**Exercise task**
Rewrite the listing below with every "Screen dimensions" changed to "Viewport size" and everything else left as it is.

**The data**

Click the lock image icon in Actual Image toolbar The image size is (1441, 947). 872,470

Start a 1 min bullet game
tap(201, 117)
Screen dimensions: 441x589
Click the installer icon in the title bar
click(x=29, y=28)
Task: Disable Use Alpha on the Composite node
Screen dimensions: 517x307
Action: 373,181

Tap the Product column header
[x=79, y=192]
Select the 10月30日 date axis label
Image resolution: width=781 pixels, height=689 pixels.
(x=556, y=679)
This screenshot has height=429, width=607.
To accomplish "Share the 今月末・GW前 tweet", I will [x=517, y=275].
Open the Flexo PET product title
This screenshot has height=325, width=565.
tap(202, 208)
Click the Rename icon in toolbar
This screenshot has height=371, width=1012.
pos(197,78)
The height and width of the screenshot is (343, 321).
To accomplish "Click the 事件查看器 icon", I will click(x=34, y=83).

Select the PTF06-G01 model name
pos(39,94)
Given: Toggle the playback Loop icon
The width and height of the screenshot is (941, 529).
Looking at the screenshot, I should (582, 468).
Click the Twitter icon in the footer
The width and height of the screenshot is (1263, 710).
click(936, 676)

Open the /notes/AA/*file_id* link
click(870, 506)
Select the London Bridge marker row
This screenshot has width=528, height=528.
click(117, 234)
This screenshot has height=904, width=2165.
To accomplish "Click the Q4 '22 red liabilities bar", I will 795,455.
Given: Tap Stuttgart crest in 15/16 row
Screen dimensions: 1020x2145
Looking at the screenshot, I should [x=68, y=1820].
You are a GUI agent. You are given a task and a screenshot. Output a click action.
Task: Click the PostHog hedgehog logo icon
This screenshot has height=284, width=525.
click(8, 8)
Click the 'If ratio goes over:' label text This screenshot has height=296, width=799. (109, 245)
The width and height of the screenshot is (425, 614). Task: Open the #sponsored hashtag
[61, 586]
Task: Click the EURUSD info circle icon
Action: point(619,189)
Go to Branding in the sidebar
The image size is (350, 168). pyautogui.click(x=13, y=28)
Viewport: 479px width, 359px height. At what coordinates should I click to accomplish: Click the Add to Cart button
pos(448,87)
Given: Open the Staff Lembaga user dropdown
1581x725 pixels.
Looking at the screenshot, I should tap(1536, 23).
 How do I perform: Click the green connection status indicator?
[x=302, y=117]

**Answer for this exercise**
Click the lock image icon in Actual Image toolbar The image size is (1441, 947). 872,470

Start a 1 min bullet game
tap(201, 117)
Viewport size: 441x589
Click the installer icon in the title bar
click(x=29, y=28)
Task: Disable Use Alpha on the Composite node
Viewport size: 517x307
Action: 373,181

Tap the Product column header
[x=79, y=192]
Select the 10月30日 date axis label
Image resolution: width=781 pixels, height=689 pixels.
(x=556, y=679)
This screenshot has height=429, width=607.
To accomplish "Share the 今月末・GW前 tweet", I will [x=517, y=275].
Open the Flexo PET product title
This screenshot has height=325, width=565.
tap(202, 208)
Click the Rename icon in toolbar
This screenshot has height=371, width=1012.
pos(197,78)
The height and width of the screenshot is (343, 321).
To accomplish "Click the 事件查看器 icon", I will click(x=34, y=83).

Select the PTF06-G01 model name
pos(39,94)
Given: Toggle the playback Loop icon
The width and height of the screenshot is (941, 529).
Looking at the screenshot, I should (582, 468).
Click the Twitter icon in the footer
The width and height of the screenshot is (1263, 710).
click(936, 676)

Open the /notes/AA/*file_id* link
click(870, 506)
Select the London Bridge marker row
This screenshot has width=528, height=528.
click(117, 234)
This screenshot has height=904, width=2165.
To accomplish "Click the Q4 '22 red liabilities bar", I will 795,455.
Given: Tap Stuttgart crest in 15/16 row
Viewport size: 1020x2145
Looking at the screenshot, I should [x=68, y=1820].
You are a GUI agent. You are given a task and a screenshot. Output a click action.
Task: Click the PostHog hedgehog logo icon
This screenshot has height=284, width=525.
click(8, 8)
Click the 'If ratio goes over:' label text This screenshot has height=296, width=799. (109, 245)
The width and height of the screenshot is (425, 614). Task: Open the #sponsored hashtag
[61, 586]
Task: Click the EURUSD info circle icon
Action: point(619,189)
Go to Branding in the sidebar
The image size is (350, 168). pyautogui.click(x=13, y=28)
Viewport: 479px width, 359px height. At what coordinates should I click to accomplish: Click the Add to Cart button
pos(448,87)
Given: Open the Staff Lembaga user dropdown
1581x725 pixels.
Looking at the screenshot, I should tap(1536, 23).
 How do I perform: Click the green connection status indicator?
[x=302, y=117]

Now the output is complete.